» YOUR GOAL:
Copy out the records from the line with "This screenshot has" to the line with "The image size is (752, 487). tap(255, 348)", both ends included, and leave out the pictures.

» SUPPLIED RECORDS:
::::

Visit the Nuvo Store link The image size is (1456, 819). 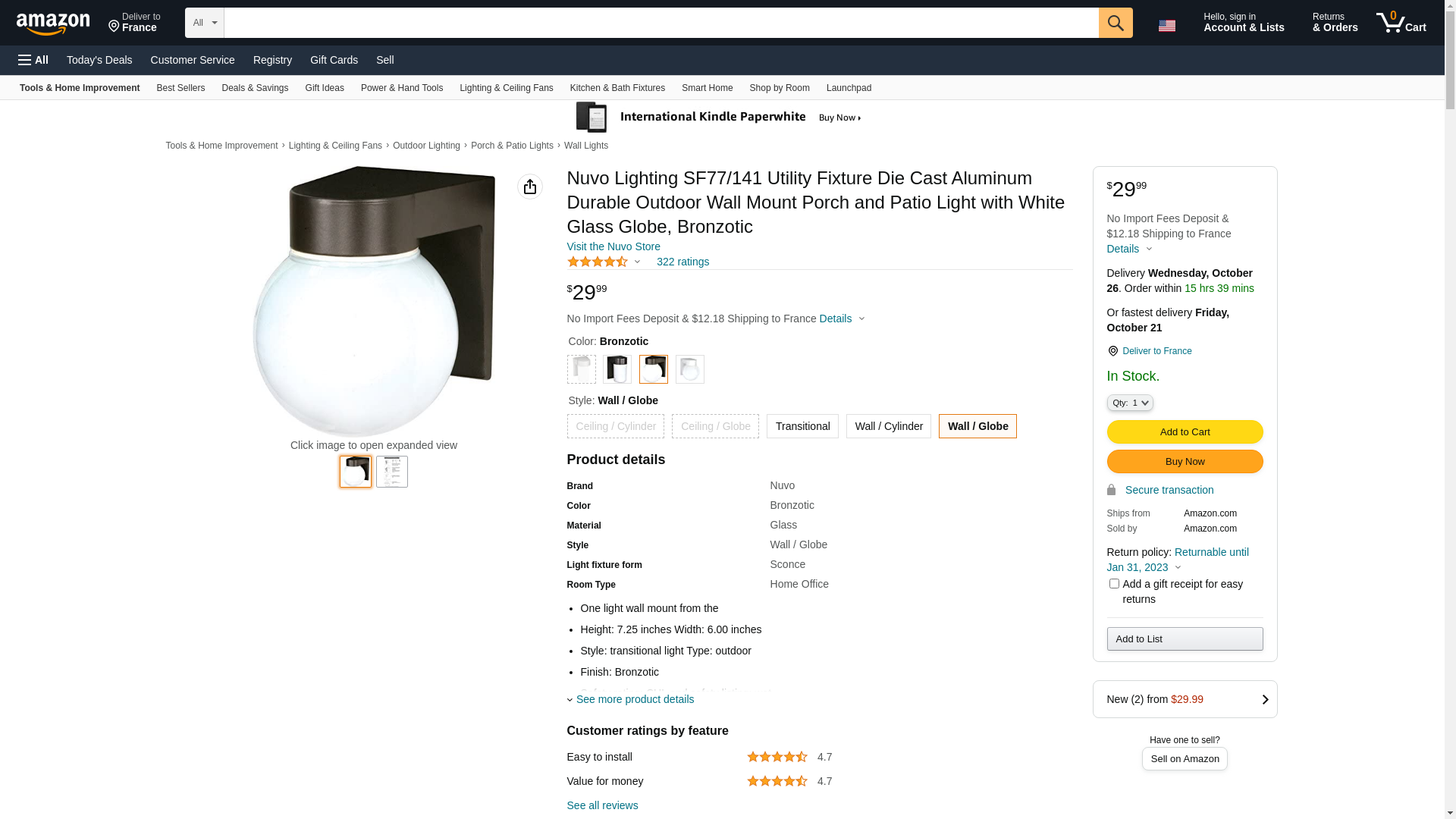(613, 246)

::::

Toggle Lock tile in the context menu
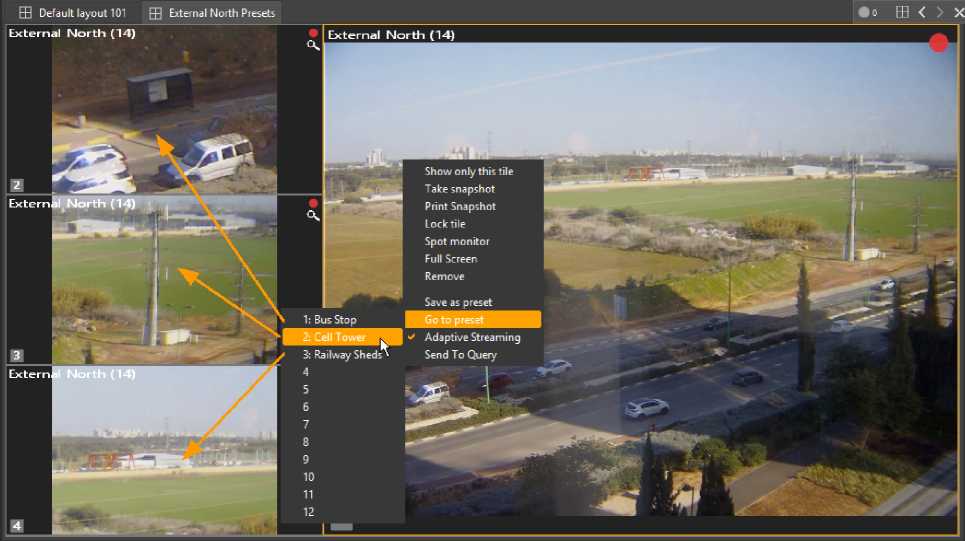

::::

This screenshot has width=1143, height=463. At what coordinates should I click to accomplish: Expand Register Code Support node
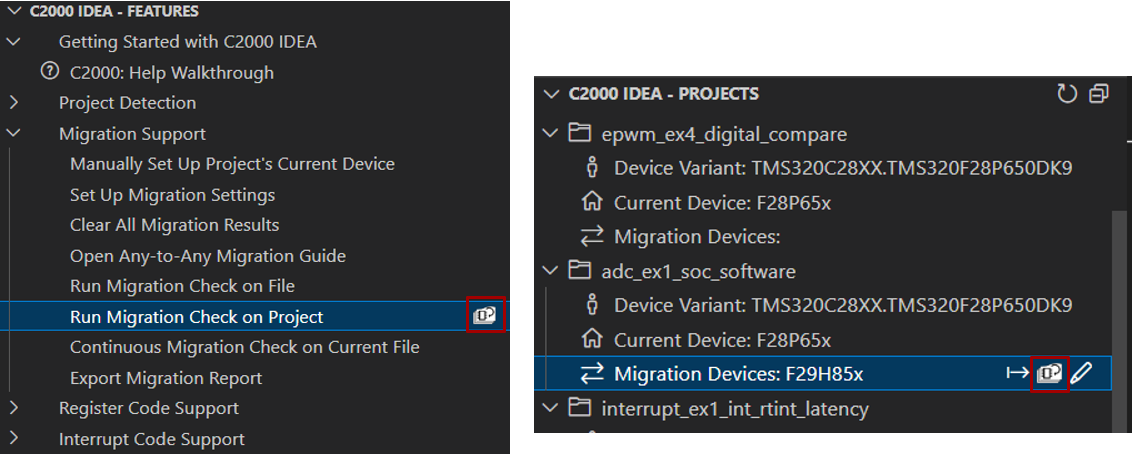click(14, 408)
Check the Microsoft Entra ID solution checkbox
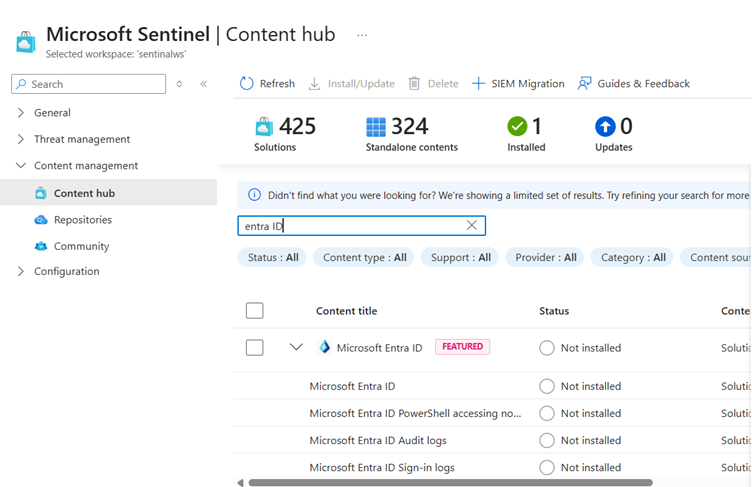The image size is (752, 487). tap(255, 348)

::::

» RESPONSE TO THE TASK:
This screenshot has width=1143, height=463. At what coordinates should I click to accomplish: Expand Register Code Support node
click(14, 408)
Check the Microsoft Entra ID solution checkbox
The image size is (752, 487). tap(255, 348)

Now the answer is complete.